A Wolf In Snakeskin Shoes
By Marcus Gardley
Directed by Indhu Rubasingham
October – 14 Nov
Tricycle Theatre
This world premiere of award-winning
playwright Californian Marcus Gardley’s new play is a fitting return for him to
the Tricycle. This fresh take on Molière’s Tartuffe, set in the US
deep south, in a world where fast-food tycoons flourish alongside mega-churches
and charismatic preachers gives the Molière play a new lease of life.
The original was a daring satire
on religious hypocrisy and the gullibility of the petit-bourgeoisie in 17th
century France. It is a play that would hardly work in a largely secular
Britain today, but set in the USA it is very apposite. The country’s culture of
evangelistic charlatans, fundamentalist Christianity and an atavistic belief in
god and redemption is an ideal setting.
Given just days to live, multi-millionaire Archibald
Organdy puts his faith in the flamboyant Archbishop Tardimus Toof, a prophet, preacher
and part-time masseur from the deep south. Toof wheedles his way into the
Organdy family and promises to absolve Archibald’s sins, heal his cancer as
well as his son’s homosexuality, but Organdy’s live-in woman friend – a hard
bitten, feisty and voluptuous former strip dancer – sees through the preacher’s
pretence with his glutinous word artistry, shiny black suit and snakeskin
shoes.
There is an overwhelmingly black cast who play with
boundless energy, élan and verve. In Gardleys’ reworking of the play it becomes
more of a farce, interspersed with great gospel singing and rap-like rhyming
couplets, than a biting satire. The audience – largely black – clearly loved
the cultural references of the humour.
The weakness, for me, came at the end when Tardimus Toof
– now exposed as the bogus man of god that he is, but clutching the wealth he’s
persuaded his gullible wealthy client to hand over – delivers a cynical paean
to capitalist individualism, rejecting god and Christian charity, declaring that
he now only believes in one god: himself.
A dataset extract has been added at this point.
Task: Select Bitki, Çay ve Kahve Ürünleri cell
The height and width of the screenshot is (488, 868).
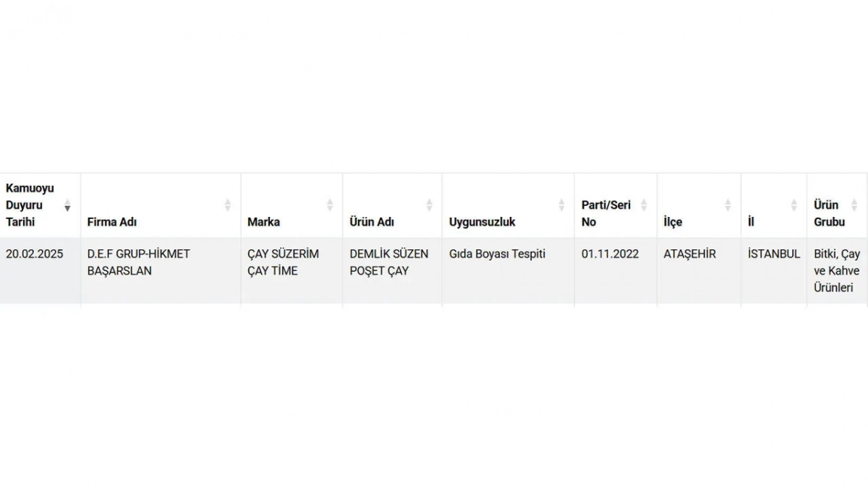Action: click(837, 271)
Lucian Msamati plays Archbishop
Tardimus Toof with a convincing charisma
and the right touch of a smooth second had car salesman. Sharon D. Clarke as his
dignified, but hard-put-upon wife is the perfect foil. As is Adjoa Andoh to her ascetic tycoon lover; she is the
epitome of what she memorably calls herself: ‘a thick, golden brown,
brick-house goddess of voluptuous lusciousness’. The Tricycle Theatre’s Olivier-Award winning Artistic Director Indhu
Rubasingham directs.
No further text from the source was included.